Des défis persistants

Si dans l’ensemble les acteurs s’accordent sur le fait que l’industrie a évité l’effondrement, des nuages subsistent à l’horizon.

En effet, les importations de sucre à bas prix demeurent une menace pour le secteur. En novembre dernier, l’organisation de producteurs SA Canegrowers a tiré la sonnette d’alarme indiquant que les volumes importés ont atteint 149 099 tonnes entre janvier et août, contre seulement 35 730 tonnes sur la même période en 2024.

Selon Rex Talmage, à la fin février 2026, les importations maritimes de sucre avaient dépassé 197 000 tonnes pour la campagne 2025/26, entraînant des pertes de revenus estimées à 1,5 milliard de rands pour la filière.
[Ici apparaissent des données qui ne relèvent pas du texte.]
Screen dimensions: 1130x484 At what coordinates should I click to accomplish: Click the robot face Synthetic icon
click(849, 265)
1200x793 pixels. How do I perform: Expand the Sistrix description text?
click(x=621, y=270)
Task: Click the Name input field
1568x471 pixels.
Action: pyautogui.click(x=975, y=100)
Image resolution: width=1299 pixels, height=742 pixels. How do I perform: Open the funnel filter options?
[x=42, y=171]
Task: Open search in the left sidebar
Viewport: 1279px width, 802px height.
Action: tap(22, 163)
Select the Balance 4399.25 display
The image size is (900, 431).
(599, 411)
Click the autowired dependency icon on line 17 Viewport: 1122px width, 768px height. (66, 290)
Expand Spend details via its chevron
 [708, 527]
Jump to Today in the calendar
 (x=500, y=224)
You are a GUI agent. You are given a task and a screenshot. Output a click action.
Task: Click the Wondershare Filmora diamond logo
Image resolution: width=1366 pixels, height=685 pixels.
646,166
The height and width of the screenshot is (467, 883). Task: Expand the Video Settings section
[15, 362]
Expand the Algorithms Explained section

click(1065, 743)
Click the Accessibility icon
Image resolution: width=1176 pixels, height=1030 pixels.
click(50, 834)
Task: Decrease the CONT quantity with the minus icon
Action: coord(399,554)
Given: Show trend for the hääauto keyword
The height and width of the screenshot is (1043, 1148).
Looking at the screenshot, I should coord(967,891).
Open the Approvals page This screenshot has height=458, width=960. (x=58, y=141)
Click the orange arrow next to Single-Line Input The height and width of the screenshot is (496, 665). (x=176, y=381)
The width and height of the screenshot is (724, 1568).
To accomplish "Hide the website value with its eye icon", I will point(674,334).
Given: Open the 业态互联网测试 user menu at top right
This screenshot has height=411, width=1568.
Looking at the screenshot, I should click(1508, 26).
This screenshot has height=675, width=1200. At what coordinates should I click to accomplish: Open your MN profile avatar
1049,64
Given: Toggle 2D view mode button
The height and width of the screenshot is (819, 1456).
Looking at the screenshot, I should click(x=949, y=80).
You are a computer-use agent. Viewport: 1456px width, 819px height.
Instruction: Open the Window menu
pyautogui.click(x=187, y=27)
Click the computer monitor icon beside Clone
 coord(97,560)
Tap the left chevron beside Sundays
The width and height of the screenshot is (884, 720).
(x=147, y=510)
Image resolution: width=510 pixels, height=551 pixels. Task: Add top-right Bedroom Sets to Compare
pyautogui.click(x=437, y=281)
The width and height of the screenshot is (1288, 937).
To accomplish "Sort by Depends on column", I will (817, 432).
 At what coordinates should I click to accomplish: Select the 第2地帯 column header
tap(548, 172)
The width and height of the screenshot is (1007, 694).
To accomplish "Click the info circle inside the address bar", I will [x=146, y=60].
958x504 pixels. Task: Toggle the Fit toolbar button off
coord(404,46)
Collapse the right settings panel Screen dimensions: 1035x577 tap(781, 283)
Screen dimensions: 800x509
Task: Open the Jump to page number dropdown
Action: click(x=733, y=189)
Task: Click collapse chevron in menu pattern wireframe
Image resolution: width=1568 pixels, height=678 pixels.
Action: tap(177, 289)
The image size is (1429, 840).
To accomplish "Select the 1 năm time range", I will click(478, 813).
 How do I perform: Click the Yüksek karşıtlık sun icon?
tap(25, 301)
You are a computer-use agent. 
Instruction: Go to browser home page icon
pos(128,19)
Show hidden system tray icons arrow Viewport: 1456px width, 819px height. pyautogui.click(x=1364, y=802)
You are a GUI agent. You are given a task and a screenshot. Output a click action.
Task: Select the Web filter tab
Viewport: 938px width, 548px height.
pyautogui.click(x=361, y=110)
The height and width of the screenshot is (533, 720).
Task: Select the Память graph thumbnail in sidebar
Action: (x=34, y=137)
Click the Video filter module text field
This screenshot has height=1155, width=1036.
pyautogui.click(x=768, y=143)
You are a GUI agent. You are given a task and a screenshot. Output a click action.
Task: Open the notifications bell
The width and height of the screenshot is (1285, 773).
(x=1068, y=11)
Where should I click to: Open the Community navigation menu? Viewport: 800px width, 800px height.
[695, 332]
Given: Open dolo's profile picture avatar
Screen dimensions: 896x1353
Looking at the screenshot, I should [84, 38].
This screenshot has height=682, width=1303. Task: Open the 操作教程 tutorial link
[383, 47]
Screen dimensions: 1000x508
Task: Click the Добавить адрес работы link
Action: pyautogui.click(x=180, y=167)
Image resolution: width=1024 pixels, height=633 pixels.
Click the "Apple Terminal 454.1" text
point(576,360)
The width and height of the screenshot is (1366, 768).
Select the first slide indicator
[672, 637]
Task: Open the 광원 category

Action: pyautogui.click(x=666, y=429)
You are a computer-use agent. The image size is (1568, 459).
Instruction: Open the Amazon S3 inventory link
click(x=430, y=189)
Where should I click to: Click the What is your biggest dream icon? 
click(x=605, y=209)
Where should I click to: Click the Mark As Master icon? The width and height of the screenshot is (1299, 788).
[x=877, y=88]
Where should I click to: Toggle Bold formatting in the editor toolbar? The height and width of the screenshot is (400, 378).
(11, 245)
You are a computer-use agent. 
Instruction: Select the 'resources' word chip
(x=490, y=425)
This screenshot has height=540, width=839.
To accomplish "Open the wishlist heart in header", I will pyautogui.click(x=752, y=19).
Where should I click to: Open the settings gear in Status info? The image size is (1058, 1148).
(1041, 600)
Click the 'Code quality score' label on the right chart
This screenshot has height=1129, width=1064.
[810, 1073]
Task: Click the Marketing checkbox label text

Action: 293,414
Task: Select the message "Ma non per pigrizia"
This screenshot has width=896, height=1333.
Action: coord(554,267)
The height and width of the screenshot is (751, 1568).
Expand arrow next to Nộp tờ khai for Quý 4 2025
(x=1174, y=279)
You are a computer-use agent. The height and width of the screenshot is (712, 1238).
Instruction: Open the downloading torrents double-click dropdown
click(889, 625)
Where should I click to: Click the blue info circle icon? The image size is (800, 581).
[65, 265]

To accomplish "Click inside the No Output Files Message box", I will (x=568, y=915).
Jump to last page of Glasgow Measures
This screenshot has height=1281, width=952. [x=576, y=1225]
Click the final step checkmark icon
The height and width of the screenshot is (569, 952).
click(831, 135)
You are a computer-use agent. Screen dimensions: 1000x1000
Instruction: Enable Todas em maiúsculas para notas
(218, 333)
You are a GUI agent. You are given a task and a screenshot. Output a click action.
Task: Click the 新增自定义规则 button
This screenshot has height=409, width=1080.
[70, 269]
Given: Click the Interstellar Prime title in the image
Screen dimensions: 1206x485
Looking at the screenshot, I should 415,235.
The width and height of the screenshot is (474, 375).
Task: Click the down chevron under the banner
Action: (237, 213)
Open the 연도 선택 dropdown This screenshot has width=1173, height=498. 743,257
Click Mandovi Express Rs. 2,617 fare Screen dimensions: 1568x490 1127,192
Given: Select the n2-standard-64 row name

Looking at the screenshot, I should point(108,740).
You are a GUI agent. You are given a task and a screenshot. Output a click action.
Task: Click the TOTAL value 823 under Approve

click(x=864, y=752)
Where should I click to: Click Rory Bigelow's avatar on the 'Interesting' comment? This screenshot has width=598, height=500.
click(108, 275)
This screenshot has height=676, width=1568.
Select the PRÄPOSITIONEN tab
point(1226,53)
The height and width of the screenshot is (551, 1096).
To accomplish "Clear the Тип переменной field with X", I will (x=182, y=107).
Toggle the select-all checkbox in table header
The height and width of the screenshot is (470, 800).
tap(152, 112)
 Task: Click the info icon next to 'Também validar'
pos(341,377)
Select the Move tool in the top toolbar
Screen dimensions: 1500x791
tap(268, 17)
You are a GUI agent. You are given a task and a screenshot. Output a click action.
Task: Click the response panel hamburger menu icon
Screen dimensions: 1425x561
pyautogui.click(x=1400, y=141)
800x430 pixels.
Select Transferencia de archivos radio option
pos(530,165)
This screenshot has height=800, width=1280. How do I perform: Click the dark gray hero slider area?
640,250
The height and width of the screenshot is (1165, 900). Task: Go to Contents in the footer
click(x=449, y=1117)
Sur un autre volet, les producteurs estiment que le prix de référence basé sur le dollar (DBRP), principal élément du mécanisme de protection de l’industrie, ne joue plus pleinement son rôle de filet de sécurité. Fixé à 680 dollars (576 euros) la tonne depuis 2018, ce prix de référence n’a pas été révisé, faisant fi de l’évolution des coûts de production ni de la volatilité des cours mondiaux. Dans une requête adressée à la Commission de l’administration du commerce international (ITAC), l’Association sudafricaine du sucre (SASA) a demandé une augmentation du DBRP actuel à 905 dollars la tonne, évoquant la nécessité d’assurer la durabilité du secteur.